EXERCISE REQUIREMENTS |
(1) In the non-material damage clause, what amount must the damage to the Property not exceed for the Buyer to lose the right to cancel the Contract?
(2) Quote the non-material damage clause from "13.2 Non-Material Damage.  In the" up to and including "to the Closing.".
(3) Translate this sentence from the non-material damage clause into Spanish: "In the event the damage, destruction, or other casualty to the Property does not exceed One Hundred Thousand and No/100 ($100,000.00), then Buyer shall not have the right to cancel this Contract, but shall proceed to Closing, in which case Seller shall transfer and assign to Buyer all of Seller’s right, title and interest in and to all proceeds from all casualty and lost profits insurance policies maintained by Seller with respect to the Property, except those proceeds allocable to costs incurred by, and lost profits of, Seller for the period prior to the Closing."

PASSAGE SHOWN |
----------------

13.2 Non-Material Damage.  In the event the damage, destruction, or other casualty to the Property does not exceed One Hundred Thousand and No/100 ($100,000.00), then Buyer shall not have the right to cancel this Contract, but shall proceed to Closing, in which case Seller shall transfer and assign to Buyer all of Seller’s right, title and interest in and to all proceeds from all casualty and lost profits insurance policies maintained by Seller with respect to the Property, except those proceeds allocable to costs incurred by, and lost profits of, Seller for the period prior to the Closing.

----------------

DATASET EXTRACT |
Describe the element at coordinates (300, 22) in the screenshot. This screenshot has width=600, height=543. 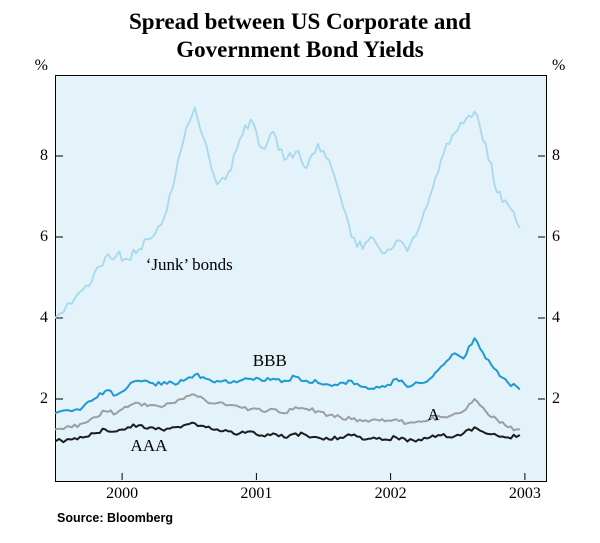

----------------

EXERCISE RESPONSES |
(1) One Hundred Thousand and No/100 ($100,000.00)

(2)
13.2 Non-Material Damage.  In the event the damage, destruction, or other casualty to the Property does not exceed One Hundred Thousand and No/100 ($100,000.00), then Buyer shall not have the right to cancel this Contract, but shall proceed to Closing, in which case Seller shall transfer and assign to Buyer all of Seller’s right, title and interest in and to all proceeds from all casualty and lost profits insurance policies maintained by Seller with respect to the Property, except those proceeds allocable to costs incurred by, and lost profits of, Seller for the period prior to the Closing.

(3) En caso de que el daño, la destrucción u otro siniestro sufrido por la Propiedad no exceda de Cien Mil y 00/100 ($100,000.00), el Comprador no tendrá derecho a cancelar este Contrato, sino que procederá al Cierre, en cuyo caso el Vendedor transferirá y cederá al Comprador todos los derechos, títulos e intereses del Vendedor sobre la totalidad de las indemnizaciones derivadas de todas las pólizas de seguro contra siniestros y lucro cesante mantenidas por el Vendedor con respecto a la Propiedad, salvo aquellas indemnizaciones imputables a los costos incurridos por el Vendedor, y al lucro cesante de este, correspondientes al período anterior al Cierre.